Task to complete = Nothing is needed except the lines below that run from the one with "Click the MailerSend lightning bolt icon" through the one with "Given: Toggle the", repeated exactly.

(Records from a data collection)
::::

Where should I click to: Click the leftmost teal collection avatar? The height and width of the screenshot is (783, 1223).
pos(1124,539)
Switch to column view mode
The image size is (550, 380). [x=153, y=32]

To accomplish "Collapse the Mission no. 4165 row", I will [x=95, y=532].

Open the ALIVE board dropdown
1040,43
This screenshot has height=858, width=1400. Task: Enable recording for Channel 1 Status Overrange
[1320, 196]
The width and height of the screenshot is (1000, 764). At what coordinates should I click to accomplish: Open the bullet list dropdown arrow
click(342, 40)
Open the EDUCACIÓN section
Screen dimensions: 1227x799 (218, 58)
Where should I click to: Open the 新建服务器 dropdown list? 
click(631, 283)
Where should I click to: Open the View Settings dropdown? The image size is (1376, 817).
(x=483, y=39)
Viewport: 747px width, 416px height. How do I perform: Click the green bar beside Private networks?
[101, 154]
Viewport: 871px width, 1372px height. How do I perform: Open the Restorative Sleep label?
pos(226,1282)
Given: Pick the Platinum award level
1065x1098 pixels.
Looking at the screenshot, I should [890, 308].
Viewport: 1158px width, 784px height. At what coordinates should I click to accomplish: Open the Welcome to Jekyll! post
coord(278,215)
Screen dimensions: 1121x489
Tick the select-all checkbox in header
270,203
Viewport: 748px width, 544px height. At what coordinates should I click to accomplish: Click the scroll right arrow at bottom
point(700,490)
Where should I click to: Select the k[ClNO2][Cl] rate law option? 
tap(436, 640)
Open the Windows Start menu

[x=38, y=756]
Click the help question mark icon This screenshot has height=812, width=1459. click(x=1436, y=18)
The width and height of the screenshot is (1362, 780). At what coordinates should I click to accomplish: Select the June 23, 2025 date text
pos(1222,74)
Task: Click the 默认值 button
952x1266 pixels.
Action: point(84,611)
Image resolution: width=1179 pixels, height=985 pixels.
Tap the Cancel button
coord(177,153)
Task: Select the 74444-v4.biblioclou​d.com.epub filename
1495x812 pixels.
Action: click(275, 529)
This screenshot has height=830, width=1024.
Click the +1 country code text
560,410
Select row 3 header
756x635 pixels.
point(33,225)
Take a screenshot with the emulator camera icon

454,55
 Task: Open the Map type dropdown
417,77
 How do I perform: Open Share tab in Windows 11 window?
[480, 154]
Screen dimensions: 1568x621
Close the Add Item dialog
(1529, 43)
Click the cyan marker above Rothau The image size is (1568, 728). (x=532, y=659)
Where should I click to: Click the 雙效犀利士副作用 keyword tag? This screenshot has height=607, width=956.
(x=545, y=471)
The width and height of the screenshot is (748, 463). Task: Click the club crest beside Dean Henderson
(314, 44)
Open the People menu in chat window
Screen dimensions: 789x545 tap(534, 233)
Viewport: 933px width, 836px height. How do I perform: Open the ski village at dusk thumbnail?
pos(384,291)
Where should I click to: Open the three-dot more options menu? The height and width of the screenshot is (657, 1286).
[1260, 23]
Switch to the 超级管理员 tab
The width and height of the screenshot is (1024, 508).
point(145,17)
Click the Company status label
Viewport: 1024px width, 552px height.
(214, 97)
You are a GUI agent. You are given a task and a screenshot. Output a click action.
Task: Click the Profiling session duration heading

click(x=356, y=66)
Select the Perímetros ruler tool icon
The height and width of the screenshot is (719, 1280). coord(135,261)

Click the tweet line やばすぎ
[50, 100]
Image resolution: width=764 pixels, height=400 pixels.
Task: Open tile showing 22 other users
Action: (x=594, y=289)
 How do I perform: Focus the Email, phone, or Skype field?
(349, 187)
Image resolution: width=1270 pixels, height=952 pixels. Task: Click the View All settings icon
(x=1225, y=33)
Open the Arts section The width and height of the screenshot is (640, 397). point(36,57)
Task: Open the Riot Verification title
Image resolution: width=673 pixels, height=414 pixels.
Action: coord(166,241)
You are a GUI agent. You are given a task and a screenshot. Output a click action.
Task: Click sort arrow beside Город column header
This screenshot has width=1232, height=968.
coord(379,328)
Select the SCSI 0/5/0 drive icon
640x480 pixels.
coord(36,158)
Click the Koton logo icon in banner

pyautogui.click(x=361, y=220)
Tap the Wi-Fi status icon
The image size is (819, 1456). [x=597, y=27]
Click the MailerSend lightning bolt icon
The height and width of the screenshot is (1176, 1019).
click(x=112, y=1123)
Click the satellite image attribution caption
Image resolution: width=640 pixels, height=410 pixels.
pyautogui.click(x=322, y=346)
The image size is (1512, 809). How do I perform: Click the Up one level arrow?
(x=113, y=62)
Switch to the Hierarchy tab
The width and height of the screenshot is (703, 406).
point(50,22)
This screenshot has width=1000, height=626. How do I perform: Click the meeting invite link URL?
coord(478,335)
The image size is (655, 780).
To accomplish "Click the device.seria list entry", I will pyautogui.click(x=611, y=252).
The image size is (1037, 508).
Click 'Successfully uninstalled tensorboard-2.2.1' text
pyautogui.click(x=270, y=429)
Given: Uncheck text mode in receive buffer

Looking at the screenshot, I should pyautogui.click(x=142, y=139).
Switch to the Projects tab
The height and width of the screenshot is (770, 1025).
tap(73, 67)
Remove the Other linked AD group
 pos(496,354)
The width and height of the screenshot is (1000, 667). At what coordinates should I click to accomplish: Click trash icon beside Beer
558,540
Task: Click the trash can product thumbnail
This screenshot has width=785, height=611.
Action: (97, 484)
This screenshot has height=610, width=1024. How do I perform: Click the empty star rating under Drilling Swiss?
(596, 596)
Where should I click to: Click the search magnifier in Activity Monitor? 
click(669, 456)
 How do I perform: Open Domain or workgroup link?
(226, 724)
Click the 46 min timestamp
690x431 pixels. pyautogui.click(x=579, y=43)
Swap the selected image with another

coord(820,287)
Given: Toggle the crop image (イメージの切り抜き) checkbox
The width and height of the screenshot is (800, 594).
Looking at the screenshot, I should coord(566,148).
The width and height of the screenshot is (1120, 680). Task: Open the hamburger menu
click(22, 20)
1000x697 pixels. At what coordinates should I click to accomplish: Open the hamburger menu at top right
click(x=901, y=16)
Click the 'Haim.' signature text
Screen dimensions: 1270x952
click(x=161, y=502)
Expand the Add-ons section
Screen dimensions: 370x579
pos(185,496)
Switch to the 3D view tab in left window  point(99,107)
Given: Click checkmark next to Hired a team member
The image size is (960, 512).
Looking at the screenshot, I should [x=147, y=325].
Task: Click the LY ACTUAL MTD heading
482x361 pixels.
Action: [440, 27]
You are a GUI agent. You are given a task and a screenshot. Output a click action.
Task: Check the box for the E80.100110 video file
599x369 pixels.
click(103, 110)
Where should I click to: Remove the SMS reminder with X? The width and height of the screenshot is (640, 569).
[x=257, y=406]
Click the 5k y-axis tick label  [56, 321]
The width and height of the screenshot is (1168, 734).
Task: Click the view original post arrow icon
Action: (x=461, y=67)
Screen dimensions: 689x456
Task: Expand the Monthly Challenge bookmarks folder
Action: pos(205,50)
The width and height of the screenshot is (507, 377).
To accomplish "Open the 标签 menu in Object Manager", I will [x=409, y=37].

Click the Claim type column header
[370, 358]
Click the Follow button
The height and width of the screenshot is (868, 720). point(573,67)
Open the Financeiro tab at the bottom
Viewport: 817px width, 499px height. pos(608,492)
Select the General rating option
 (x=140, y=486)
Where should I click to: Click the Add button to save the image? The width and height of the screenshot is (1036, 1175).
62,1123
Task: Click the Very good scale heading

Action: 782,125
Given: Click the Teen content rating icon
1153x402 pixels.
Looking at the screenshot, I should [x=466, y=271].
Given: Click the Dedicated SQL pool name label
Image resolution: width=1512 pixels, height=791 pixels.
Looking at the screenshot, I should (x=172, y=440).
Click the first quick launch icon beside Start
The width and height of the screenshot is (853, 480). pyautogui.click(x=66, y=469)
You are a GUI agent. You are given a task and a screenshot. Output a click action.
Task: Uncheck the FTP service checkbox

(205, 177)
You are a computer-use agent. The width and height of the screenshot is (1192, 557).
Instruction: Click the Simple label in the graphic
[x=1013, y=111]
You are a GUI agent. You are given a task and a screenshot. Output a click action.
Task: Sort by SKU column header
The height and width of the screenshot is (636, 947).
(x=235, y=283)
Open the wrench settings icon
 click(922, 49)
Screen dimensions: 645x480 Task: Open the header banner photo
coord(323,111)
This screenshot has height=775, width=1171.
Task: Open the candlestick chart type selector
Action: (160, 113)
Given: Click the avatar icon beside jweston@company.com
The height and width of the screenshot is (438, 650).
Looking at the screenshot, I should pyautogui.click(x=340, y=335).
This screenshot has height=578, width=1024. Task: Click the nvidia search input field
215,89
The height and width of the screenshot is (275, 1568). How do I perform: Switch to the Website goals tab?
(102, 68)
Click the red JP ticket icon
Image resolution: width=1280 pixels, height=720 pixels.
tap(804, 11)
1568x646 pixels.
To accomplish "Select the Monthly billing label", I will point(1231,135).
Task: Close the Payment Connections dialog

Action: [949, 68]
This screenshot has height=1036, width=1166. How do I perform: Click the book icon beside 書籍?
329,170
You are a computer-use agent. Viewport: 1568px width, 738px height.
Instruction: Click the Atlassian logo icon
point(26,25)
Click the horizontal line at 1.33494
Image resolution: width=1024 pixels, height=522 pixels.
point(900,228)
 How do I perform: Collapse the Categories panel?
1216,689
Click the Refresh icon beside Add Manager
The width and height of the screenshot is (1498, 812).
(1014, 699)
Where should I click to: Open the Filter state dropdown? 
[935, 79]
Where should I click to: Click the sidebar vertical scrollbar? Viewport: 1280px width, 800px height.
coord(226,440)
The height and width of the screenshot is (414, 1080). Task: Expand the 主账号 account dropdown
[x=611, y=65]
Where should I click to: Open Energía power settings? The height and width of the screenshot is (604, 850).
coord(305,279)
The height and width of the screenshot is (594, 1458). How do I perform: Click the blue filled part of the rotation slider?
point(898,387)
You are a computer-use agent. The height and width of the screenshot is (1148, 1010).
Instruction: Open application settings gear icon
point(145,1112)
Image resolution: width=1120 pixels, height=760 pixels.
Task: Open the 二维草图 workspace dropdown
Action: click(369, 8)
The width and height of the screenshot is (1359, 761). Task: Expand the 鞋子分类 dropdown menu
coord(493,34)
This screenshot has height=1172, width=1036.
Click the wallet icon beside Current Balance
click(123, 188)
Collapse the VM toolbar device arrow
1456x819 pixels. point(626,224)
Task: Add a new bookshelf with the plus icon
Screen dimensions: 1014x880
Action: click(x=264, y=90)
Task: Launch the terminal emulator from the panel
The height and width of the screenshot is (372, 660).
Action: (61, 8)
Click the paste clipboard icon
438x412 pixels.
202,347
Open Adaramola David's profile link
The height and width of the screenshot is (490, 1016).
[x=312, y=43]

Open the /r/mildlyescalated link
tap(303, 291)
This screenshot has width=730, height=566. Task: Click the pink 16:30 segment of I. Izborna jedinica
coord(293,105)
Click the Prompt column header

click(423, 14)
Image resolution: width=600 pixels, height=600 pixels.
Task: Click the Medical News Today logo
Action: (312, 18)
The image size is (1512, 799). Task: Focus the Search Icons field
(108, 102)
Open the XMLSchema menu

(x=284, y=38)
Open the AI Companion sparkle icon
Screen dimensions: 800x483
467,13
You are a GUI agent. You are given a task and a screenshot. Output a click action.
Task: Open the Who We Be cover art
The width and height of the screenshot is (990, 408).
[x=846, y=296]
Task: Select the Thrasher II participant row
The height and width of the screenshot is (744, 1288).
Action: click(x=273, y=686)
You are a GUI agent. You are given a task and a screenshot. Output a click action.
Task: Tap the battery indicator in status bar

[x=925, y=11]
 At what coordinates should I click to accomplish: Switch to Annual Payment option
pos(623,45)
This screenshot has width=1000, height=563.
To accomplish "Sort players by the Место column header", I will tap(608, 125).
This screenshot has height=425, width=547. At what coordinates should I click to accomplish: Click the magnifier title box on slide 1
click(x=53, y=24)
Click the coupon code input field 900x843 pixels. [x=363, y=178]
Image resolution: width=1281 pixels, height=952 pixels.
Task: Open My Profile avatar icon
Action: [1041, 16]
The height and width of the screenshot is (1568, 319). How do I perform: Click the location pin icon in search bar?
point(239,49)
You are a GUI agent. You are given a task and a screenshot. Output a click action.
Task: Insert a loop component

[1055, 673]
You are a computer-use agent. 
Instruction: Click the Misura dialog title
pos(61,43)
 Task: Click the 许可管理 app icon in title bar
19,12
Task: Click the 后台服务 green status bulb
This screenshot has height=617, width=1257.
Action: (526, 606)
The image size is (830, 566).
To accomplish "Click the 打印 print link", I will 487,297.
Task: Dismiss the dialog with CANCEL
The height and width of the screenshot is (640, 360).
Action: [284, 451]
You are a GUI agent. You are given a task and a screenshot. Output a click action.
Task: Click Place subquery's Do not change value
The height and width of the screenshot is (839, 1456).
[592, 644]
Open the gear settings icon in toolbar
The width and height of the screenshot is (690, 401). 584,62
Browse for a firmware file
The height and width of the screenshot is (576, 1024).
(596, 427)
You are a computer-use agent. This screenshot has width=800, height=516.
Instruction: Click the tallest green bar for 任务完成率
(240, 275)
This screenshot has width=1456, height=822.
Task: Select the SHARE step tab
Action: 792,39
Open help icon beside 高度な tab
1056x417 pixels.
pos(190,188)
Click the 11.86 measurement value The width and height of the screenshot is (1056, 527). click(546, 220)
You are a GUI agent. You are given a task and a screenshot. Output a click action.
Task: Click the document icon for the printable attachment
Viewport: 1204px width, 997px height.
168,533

::::

Exercise solution =
Click the MailerSend lightning bolt icon
The height and width of the screenshot is (1176, 1019).
click(x=112, y=1123)
Click the satellite image attribution caption
Image resolution: width=640 pixels, height=410 pixels.
pyautogui.click(x=322, y=346)
The image size is (1512, 809). How do I perform: Click the Up one level arrow?
(x=113, y=62)
Switch to the Hierarchy tab
The width and height of the screenshot is (703, 406).
point(50,22)
This screenshot has width=1000, height=626. How do I perform: Click the meeting invite link URL?
coord(478,335)
The image size is (655, 780).
To accomplish "Click the device.seria list entry", I will pyautogui.click(x=611, y=252).
The image size is (1037, 508).
Click 'Successfully uninstalled tensorboard-2.2.1' text
pyautogui.click(x=270, y=429)
Given: Uncheck text mode in receive buffer

Looking at the screenshot, I should pyautogui.click(x=142, y=139).
Switch to the Projects tab
The height and width of the screenshot is (770, 1025).
tap(73, 67)
Remove the Other linked AD group
 pos(496,354)
The width and height of the screenshot is (1000, 667). At what coordinates should I click to accomplish: Click trash icon beside Beer
558,540
Task: Click the trash can product thumbnail
This screenshot has width=785, height=611.
Action: (97, 484)
This screenshot has height=610, width=1024. How do I perform: Click the empty star rating under Drilling Swiss?
(596, 596)
Where should I click to: Click the search magnifier in Activity Monitor? 
click(669, 456)
 How do I perform: Open Domain or workgroup link?
(226, 724)
Click the 46 min timestamp
690x431 pixels. pyautogui.click(x=579, y=43)
Swap the selected image with another

coord(820,287)
Given: Toggle the crop image (イメージの切り抜き) checkbox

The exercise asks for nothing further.